I'm not sure this algorithm provides any further performance guarantees over the brute force approach. You've not indicated that it did, however for the OP's benefit I thought it beneficial to clarify this. I've indicated my concerns below, it's entirely possible I've misinterpreted however.

Quote:
 Original post by ToohrVykFor any given α, there is a single σ which achieves the minimal value at that rotation angle. We'll denote this as σ*(α), which represents a function that you should know how to compute.

Unless I'm mistaken this involves solving the linear assignment problem. I've seen algorithms for this that purport to run in expected O(n) time in the number of points but I've not seen a better upper bound than O(n^3).

Quote:
 Original post by ToohrVykFinding interval edges is simple: quasirandomly search for an interval where σ*(x) != σ*(0), which should occur fairly fast. Once you have two intervals, look for their frontier: this frontier is either a single point or an interval. Apply this frontier research recursively until all you have is individual edges (within an epsilon).

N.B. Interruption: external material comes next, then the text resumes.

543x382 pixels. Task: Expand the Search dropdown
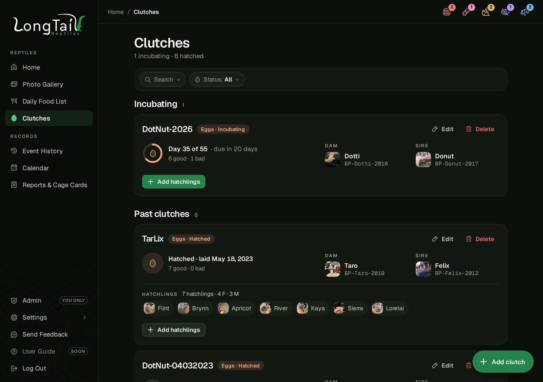pyautogui.click(x=163, y=79)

The determination of the intervals is unbounded in terms of complexity as far as I can tell. In certain point configurations it would not complete unless significant care was taken in the implementation.

Quote:
 Original post by ToohrVykOnce you have the intervals, use any technique of your choice (such as gradient descent) to find a minimum on each interval for the chosen σ*, then select the smallest of these minima.

This seems O(m*n) with m the number of intervals and n the number of points per interval, and would also depend on the number of iterations required to find each minimum.

Overall I'm not sure if this would provide better performance than the brute force approach in many cases, with the brute force approach having the advantage of an upper bound on the runtime for a given step size. Have I missed something?